# Task A
In the forum thread below, which image feature descriptors are named as a kind of feature engineering?
# Task B
Translate this sentence from the forum thread below into Spanish: "Better features give you models with higher predictive power, whereas adding data can make your model more robust to changing conditions."

# Source document
········

Adding Features or more Data Collecting?

Hi,
I am confusing about the adding features method vs data collection. I don’t know the differences between these concepts.
Could you please give some explanations?

Thank you,

Nhan

Hi Nhan,

adding features means adding extra data points for each observation, e.g. by adding mathematical combinations of existing features that are more meaningful to what you want to predict. E.g. in the context of a credit application, where you want to pedict credit defaults and already have the monthly income and monthly spending of an applicant, you might also add new features like the ratio and the difference of the two and thereby generate two more more meaningful features. It can also be achieved by adding new data sources to each observation by adding external data that is related to the observation.
More data collection would mean extending the data history by adding newer or older observations or adding data that was collected under different conditions or in a different context.
Better features give you models with higher predictive power, whereas adding data can make your model more robust to changing conditions.

Hope this helps,
Nils

1 Like

Nice explanation @Nils,

I would also establish baseline, this can help pick just some useful features.

Hi Nils,

Thank for your nice explanation.

However, I am wondering if it is possible to add more features in unstructured data (e.g image) without collecting more data. Have we only have one solution of augmenting data (rotate, brightness, contrast, etc…) for improving prediction so far?

Thank you so much,
Nhan

Hi Nhan,

transforming the images to generate new images is the main method for image data that I know.
One can also use feature descriptors like HOG, SIFT and SURF that one could see as a kind of feature engineering and that compresses important image information into a data vector.

Nils

1 Like

Hi Nils,

Thank you very much.
Because I cannot collect more image data, so I have to find some ways to increase my dataset. Your answer is my expectation.

Best regards,
Nhan

········

# Supplied records
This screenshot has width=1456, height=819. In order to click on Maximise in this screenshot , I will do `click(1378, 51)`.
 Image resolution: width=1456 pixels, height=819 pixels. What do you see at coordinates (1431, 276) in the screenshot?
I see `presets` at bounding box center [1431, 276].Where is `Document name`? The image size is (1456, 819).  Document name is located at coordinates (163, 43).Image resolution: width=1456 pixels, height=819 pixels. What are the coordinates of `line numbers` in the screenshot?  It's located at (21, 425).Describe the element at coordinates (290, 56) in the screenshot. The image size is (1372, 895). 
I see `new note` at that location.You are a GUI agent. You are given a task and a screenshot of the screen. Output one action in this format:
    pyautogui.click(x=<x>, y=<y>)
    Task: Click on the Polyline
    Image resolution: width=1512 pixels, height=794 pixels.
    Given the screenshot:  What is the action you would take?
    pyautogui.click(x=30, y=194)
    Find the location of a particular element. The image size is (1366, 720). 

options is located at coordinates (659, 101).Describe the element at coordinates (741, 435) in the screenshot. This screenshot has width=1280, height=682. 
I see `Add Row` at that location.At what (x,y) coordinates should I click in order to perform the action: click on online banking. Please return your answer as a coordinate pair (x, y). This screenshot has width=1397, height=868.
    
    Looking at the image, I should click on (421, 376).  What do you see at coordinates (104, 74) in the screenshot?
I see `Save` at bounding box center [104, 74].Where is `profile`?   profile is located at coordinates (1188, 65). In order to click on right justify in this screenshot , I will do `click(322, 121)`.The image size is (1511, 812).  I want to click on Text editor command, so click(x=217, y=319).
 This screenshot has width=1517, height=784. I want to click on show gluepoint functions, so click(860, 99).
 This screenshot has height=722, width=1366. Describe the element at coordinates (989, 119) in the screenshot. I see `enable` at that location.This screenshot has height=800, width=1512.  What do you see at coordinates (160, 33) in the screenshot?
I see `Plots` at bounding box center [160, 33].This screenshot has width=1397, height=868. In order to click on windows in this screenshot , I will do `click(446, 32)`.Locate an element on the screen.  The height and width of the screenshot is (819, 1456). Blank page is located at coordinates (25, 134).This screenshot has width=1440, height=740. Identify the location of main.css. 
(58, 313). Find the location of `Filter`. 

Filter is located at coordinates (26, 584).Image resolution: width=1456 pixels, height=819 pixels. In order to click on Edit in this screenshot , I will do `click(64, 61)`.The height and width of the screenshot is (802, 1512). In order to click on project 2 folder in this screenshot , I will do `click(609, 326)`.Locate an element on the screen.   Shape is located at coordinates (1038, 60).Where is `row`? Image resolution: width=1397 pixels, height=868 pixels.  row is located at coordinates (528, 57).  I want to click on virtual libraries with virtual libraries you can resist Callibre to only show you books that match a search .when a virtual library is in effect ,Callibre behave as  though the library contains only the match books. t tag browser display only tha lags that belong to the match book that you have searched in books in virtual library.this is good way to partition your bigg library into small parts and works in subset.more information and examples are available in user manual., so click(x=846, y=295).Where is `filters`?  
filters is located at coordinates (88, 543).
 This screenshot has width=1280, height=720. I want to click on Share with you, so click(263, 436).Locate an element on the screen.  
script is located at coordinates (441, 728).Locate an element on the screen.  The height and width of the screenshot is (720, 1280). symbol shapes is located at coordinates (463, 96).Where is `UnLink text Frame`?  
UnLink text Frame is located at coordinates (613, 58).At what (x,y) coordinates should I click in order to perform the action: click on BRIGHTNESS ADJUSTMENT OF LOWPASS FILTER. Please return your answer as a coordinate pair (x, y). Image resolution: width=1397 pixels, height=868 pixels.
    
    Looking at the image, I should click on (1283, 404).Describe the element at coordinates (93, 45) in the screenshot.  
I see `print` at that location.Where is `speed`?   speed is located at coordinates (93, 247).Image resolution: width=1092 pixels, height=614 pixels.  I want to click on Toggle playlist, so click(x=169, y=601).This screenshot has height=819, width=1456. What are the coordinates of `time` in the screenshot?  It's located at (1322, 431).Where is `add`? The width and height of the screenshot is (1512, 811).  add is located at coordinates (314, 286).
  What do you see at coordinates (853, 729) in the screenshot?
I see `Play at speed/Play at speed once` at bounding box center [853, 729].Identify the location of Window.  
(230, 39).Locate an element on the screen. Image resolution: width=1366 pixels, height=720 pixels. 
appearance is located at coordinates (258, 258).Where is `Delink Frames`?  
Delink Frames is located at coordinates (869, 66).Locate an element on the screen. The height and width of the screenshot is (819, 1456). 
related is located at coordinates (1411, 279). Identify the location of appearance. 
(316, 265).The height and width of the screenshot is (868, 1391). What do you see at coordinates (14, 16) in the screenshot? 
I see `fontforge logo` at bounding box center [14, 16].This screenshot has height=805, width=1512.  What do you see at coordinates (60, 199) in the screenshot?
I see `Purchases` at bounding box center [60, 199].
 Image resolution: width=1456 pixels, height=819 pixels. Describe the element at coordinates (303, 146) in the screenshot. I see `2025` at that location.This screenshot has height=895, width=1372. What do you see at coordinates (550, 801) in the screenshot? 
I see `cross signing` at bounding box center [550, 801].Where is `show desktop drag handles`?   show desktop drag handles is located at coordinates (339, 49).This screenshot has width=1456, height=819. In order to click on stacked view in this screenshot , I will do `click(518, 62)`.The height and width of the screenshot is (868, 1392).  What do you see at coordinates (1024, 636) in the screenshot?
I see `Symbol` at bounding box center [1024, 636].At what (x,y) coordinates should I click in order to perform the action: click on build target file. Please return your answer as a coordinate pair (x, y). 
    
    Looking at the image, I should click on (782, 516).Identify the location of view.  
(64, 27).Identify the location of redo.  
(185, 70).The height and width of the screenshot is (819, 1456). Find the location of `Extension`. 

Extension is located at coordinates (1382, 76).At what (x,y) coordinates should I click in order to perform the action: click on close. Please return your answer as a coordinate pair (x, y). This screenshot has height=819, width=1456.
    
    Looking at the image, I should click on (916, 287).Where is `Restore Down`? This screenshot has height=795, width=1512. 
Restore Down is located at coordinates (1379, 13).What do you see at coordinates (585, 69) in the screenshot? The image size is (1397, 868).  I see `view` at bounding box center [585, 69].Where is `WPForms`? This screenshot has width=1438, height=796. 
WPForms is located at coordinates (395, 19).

········

# Expected answer A
HOG, SIFT and SURF.

# Expected answer B
Unas mejores características te dan modelos con mayor poder predictivo, mientras que añadir datos puede hacer que tu modelo sea más robusto frente a condiciones cambiantes.